Records »

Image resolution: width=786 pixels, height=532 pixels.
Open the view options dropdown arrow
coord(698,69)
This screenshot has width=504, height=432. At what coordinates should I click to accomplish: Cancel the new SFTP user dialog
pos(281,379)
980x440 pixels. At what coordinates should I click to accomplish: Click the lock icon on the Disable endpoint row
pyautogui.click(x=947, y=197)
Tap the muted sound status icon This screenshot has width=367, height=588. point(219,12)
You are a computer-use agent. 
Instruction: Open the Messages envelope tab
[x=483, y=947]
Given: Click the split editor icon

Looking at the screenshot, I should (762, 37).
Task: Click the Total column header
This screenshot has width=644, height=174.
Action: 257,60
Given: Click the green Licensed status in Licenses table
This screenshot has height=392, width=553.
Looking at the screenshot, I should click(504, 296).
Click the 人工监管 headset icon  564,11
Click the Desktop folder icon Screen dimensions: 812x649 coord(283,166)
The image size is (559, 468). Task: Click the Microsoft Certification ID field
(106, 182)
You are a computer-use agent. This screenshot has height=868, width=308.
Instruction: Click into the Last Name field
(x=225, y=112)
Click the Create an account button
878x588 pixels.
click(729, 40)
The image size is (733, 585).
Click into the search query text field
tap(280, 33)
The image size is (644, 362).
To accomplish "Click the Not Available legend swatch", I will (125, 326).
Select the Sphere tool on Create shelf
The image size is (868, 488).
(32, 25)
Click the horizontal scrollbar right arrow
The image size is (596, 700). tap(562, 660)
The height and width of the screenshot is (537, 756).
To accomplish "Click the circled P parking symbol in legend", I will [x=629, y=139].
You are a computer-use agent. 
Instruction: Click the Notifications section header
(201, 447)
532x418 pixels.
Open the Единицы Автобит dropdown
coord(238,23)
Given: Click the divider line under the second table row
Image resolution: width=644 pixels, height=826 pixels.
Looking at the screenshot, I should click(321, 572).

What to do »
An exact copy is needed of the lines from the one containing "Image resolution: width=644" through the end of the records.

Problem solution »
Image resolution: width=644 pixels, height=826 pixels.
Looking at the screenshot, I should click(321, 572).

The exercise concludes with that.